Harper Lee’s Estate Sues Over Aaron Sorkin’s ‘To Kill a Mockingbird’ Adaptation

Complaint alleges that stage adaptation veers too far from classic novel

Harper Lee’s legal-themed classic “To Kill a Mockingbird” could be stirring up some courtroom drama of its own very soon.

The estate of “To Kill a Mockingbird” author Harper Lee, who died in 2016, has filed suit over an adaptation of the work, according to court papers obtained by TheWrap.

The complaint, filed Tuesday in federal court in Alabama, takes aim at Scott Rudin’s theater production company Rudinplay. According to the suit, Lee entered a contract with Rudinplay in 2015 regarding live stage and ancillary rights to her novel.

According to the suit, the contract stipulated that Lee would have “the absolute and unconditional right to approve the Playwright for the Play,” and that “the exercise of such right shall be within her sole and unfettered discretion.”

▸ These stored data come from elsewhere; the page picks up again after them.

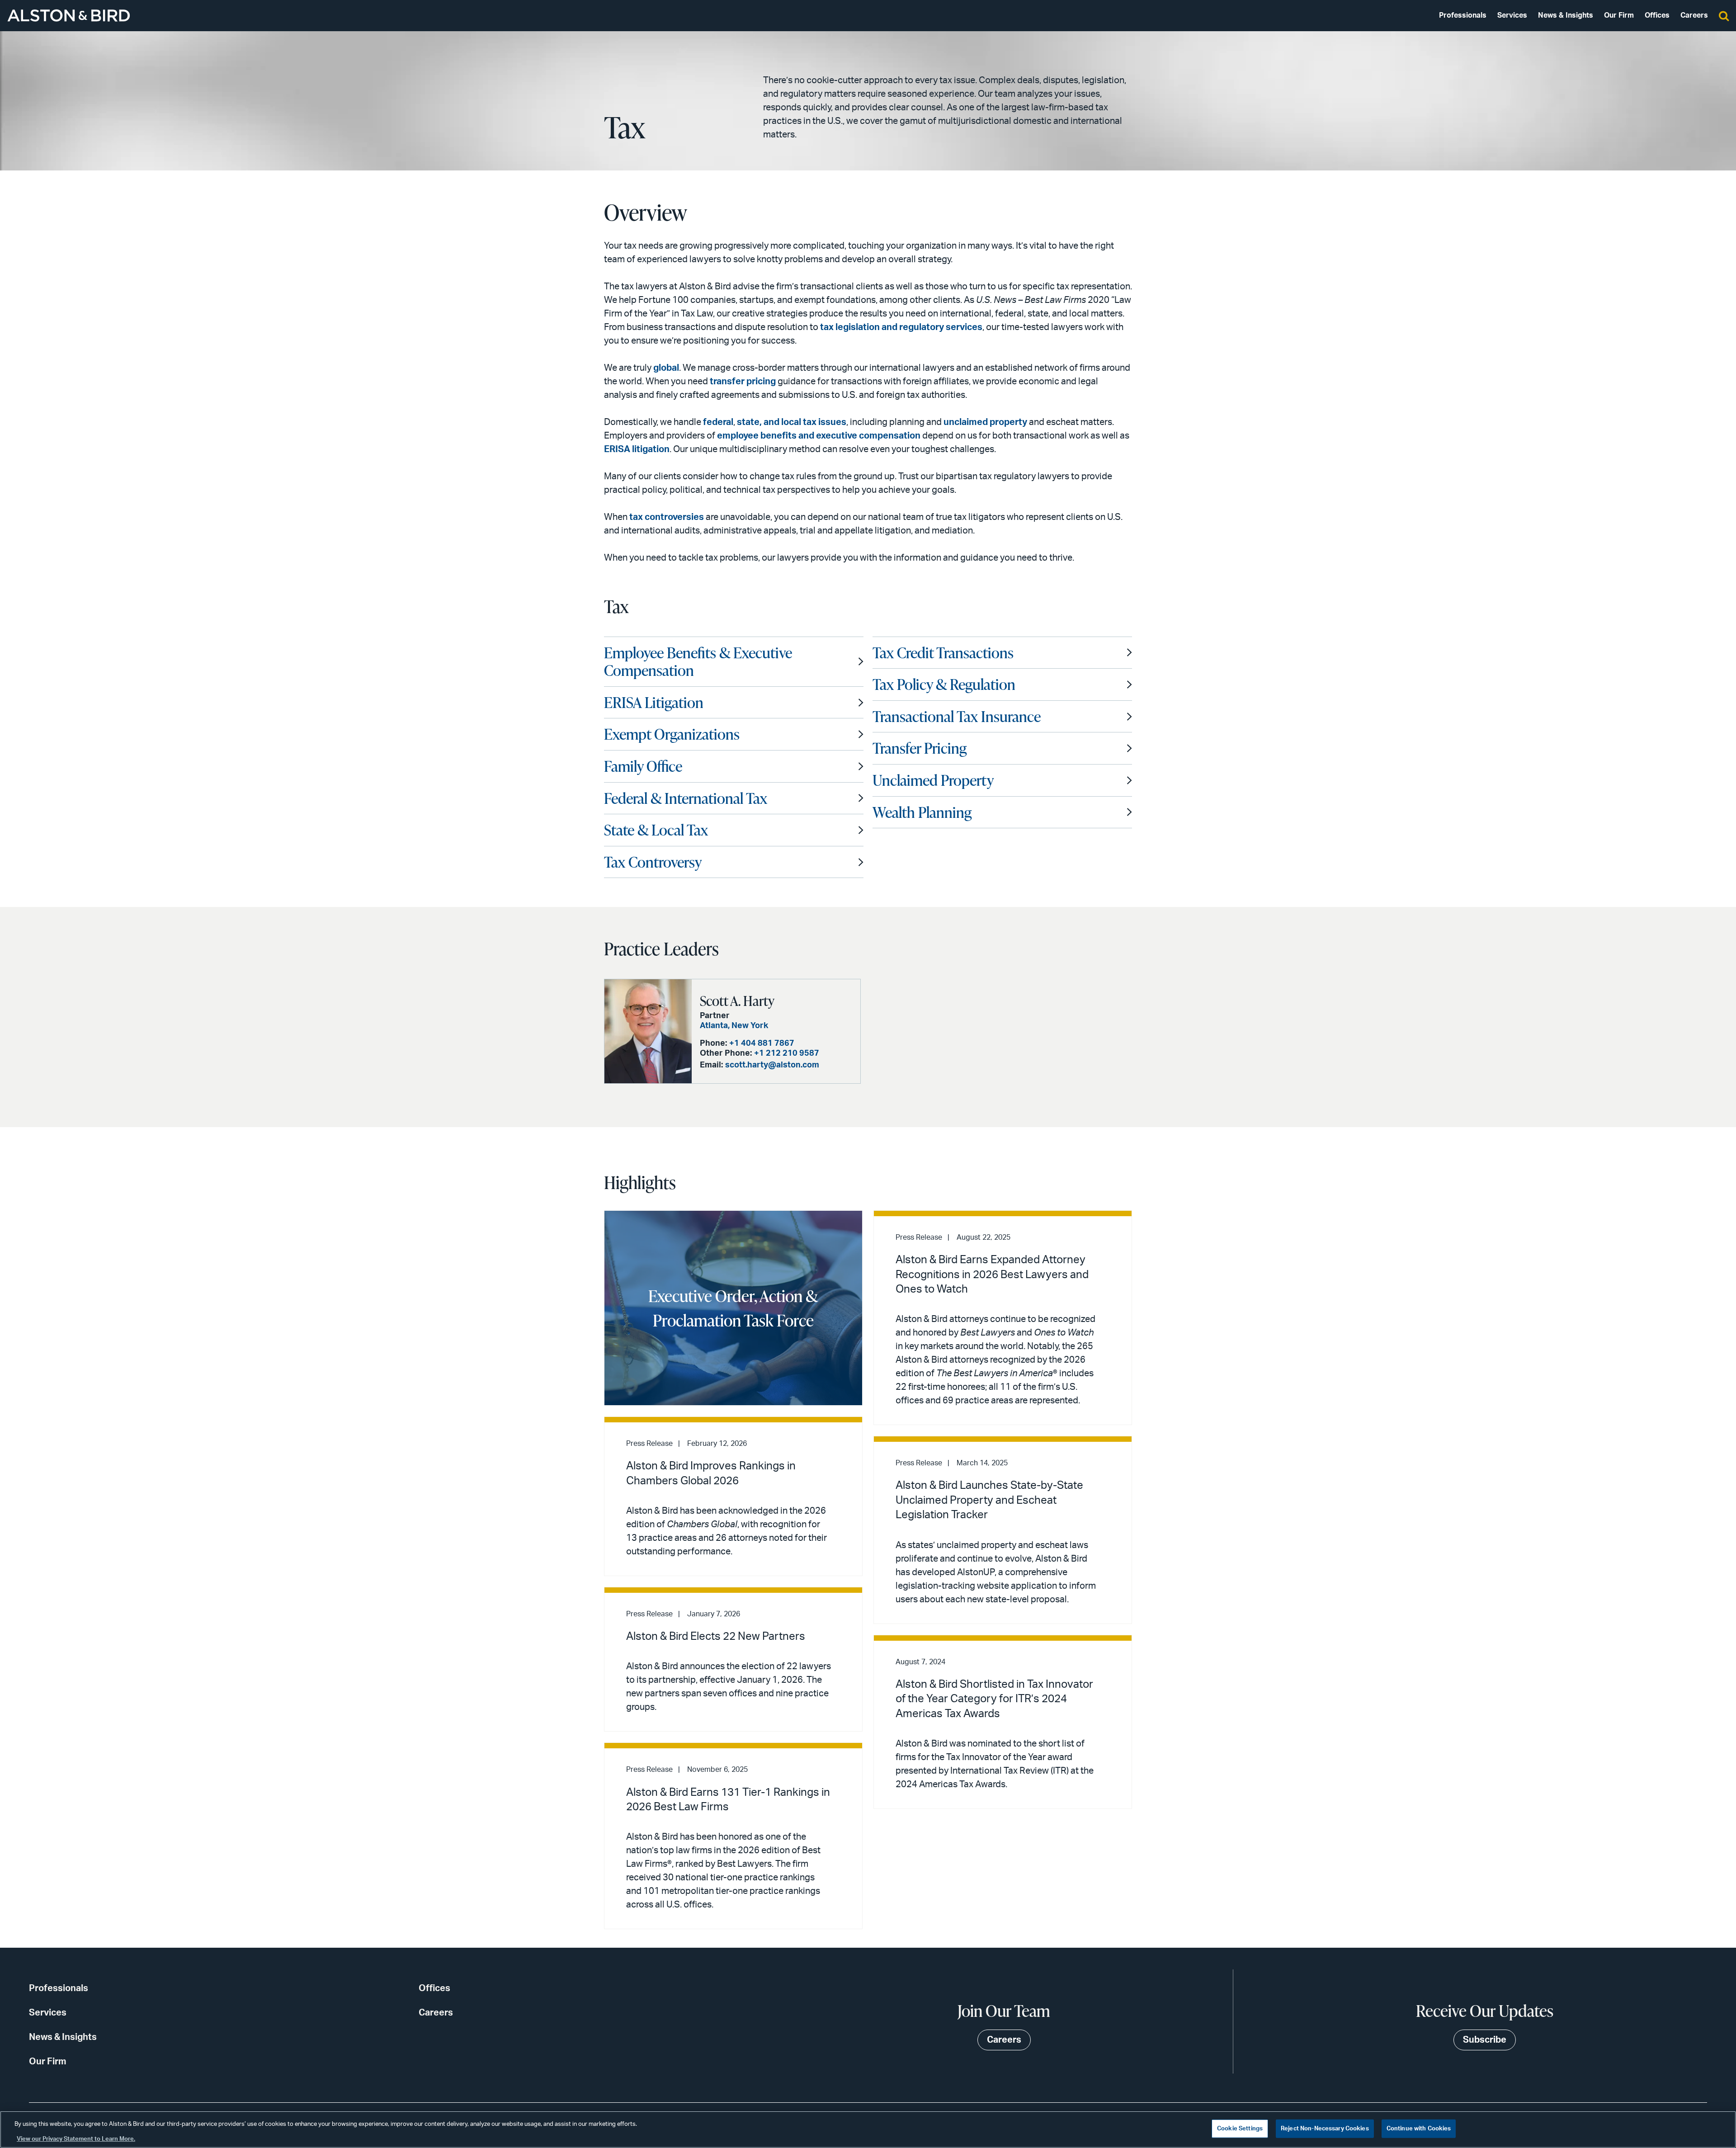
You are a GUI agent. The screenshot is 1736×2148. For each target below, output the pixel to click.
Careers (1694, 15)
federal (718, 422)
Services (1512, 15)
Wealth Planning (922, 812)
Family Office (643, 765)
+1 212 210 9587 (786, 1053)
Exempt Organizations (672, 733)
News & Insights (1565, 15)
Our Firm (1619, 15)
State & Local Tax (656, 829)
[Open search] (1724, 15)
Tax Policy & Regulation (944, 684)
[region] (868, 2129)
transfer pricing (743, 381)
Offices (1657, 15)
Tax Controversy (653, 861)
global (666, 368)
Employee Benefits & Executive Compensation (698, 661)
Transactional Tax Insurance (957, 716)
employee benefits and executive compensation (818, 435)
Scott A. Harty (737, 1000)
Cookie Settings (1240, 2129)
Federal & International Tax (685, 798)
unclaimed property (985, 422)
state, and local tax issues (791, 422)
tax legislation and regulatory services (901, 327)
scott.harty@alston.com (772, 1065)
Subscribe (1484, 2039)
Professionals (1462, 15)
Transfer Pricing (920, 747)
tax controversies (666, 517)
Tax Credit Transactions (943, 652)
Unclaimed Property (933, 780)
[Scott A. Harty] (648, 1031)
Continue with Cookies (1419, 2129)
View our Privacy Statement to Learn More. (76, 2139)
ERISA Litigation (653, 702)
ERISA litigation (637, 449)
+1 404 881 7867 (761, 1043)
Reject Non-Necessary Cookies (1325, 2129)
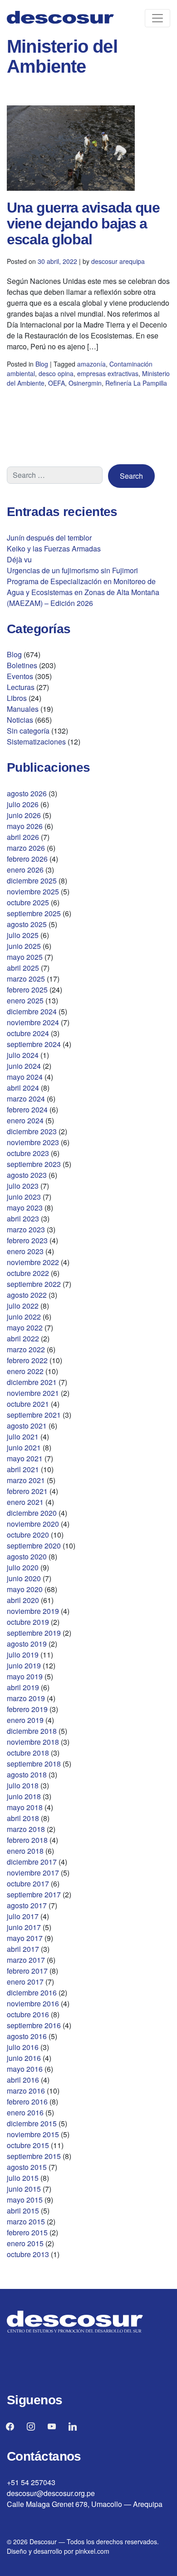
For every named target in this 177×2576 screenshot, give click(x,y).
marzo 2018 (26, 1829)
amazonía (91, 363)
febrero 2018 (27, 1840)
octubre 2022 (28, 1273)
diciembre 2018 (32, 1731)
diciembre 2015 (32, 2123)
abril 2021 (23, 1469)
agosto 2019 (27, 1643)
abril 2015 (23, 2210)
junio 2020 (24, 1578)
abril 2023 (23, 1218)
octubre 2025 (28, 902)
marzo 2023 (26, 1229)
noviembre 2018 (33, 1742)
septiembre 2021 (34, 1415)
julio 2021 (23, 1436)
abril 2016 (23, 2080)
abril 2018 (23, 1818)
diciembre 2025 (32, 880)
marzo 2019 (26, 1698)
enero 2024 (25, 1120)
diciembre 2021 (32, 1382)
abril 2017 (23, 1949)
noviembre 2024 (33, 1022)
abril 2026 (23, 837)
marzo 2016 (26, 2090)
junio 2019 (24, 1665)
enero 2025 (25, 1000)
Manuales (23, 709)
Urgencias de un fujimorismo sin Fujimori (72, 570)
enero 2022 (25, 1371)
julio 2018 (23, 1785)
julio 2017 (23, 1916)
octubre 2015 (28, 2145)
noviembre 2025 (33, 891)
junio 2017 (24, 1927)
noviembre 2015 (33, 2134)
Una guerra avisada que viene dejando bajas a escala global (83, 223)
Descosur (43, 2541)
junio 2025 (24, 946)
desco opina (56, 373)
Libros (17, 698)
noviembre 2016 (33, 2003)
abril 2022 (23, 1338)
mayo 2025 (25, 957)
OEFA (56, 382)
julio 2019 (23, 1654)
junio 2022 (24, 1316)
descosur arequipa (118, 261)
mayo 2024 (25, 1077)
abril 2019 (23, 1687)
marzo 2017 (26, 1960)
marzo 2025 (26, 978)
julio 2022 (23, 1305)
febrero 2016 (27, 2101)
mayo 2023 (25, 1207)
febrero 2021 (27, 1491)
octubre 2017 (28, 1883)
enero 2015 (25, 2243)
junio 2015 (24, 2189)
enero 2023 (25, 1251)
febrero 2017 (27, 1971)
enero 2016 (25, 2112)
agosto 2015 (27, 2167)
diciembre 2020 (32, 1513)
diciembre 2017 (32, 1861)
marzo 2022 (26, 1349)
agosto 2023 (27, 1175)
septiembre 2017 (34, 1894)
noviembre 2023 (33, 1142)
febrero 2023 (27, 1240)
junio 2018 (24, 1796)
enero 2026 (25, 869)
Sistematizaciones (36, 741)
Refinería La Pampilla (136, 382)
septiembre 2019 (34, 1633)
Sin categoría (28, 730)
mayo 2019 (25, 1676)
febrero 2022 (27, 1360)
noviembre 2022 (33, 1262)
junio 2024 (24, 1066)
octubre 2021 (28, 1404)
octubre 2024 (28, 1033)
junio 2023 (24, 1196)
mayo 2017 (25, 1938)
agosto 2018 (27, 1774)
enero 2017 (25, 1981)
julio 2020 (23, 1567)
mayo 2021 (25, 1458)
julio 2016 (23, 2047)
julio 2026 (23, 804)
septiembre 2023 (34, 1164)
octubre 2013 (28, 2254)
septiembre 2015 (34, 2156)
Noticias (20, 720)
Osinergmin (85, 382)
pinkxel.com (92, 2551)
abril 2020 (23, 1600)
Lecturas (20, 687)
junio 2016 (24, 2058)
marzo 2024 (26, 1098)
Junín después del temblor (49, 537)
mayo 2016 (25, 2069)
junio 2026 (24, 815)
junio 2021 (24, 1447)
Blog (41, 363)
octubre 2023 (28, 1153)
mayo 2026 (25, 826)
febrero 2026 (27, 859)
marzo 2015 (26, 2221)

The contract also granted Lee the right to review the script and to make comments “which shall be considered in good faith by the Playwright,” the complaint says.

However, according to the suit, Rudinplay tapped “The West Wing” boss Aaron Sorkin as the playwright for the adaptation, and while Lee agreed with the choice, her estate became the successor to the contract following her death, and comments that Sorkin made in interviews about his plans for the adaptation became a cause for concern.

Particularly, the suit cites an interview with Vulture in which Sorkin is quoted as saying, “As far as Atticus [Finch] and his virtue goes, this is a different take on ‘Mockingbird’ than Harper Lee’s or Horton Foote’s. He becomes Atticus Finch by the end of the play, and while he’s going along, he has a kind of running argument with Calpurnia, the housekeeper, which is a much bigger role in the play I just wrote. He is in denial about his neighbors, and his friends and the world around him, that is as racist as it is, that a Maycomb County jury could possibly put Tom Robinson in jail when it’s so obvious what happened here. He becomes an apologist for these people.”

The suit says that the estate’s literary agent emailed Rudin in September, saying that it’s “really important” that the spin on the characters not contradict Lee’s image of them.

Rudin reassured the agent, the suit says, but when Lee estate representative Tonja B. Carter received a copy of the revised script in February 2018, the new version “exacerbated her concerns.”

After back-and-forth discussions about the changes, the suit says, Rudinplay eventually sent a letter on March 9 saying that “it is unreasonable to expect that extensive changes can be achieved five weeks before the second workshop. It is simply no longer possible, even if [Mr. Rudin] were in agreement in your March 5 letter.”

The suit is asking for a declaratory judgment that the play violates the terms of the contract.

Scott Rudin Productions was unable to comment on the suit when contacted by TheWrap. However, the New York Times quoted Rudin as saying, “I can’t and won’t present a play that feels like it was written in the year the book was written in terms of its racial politics: It wouldn’t be of interest … The world has changed since then.”

Pamela Chelin contributed to this report.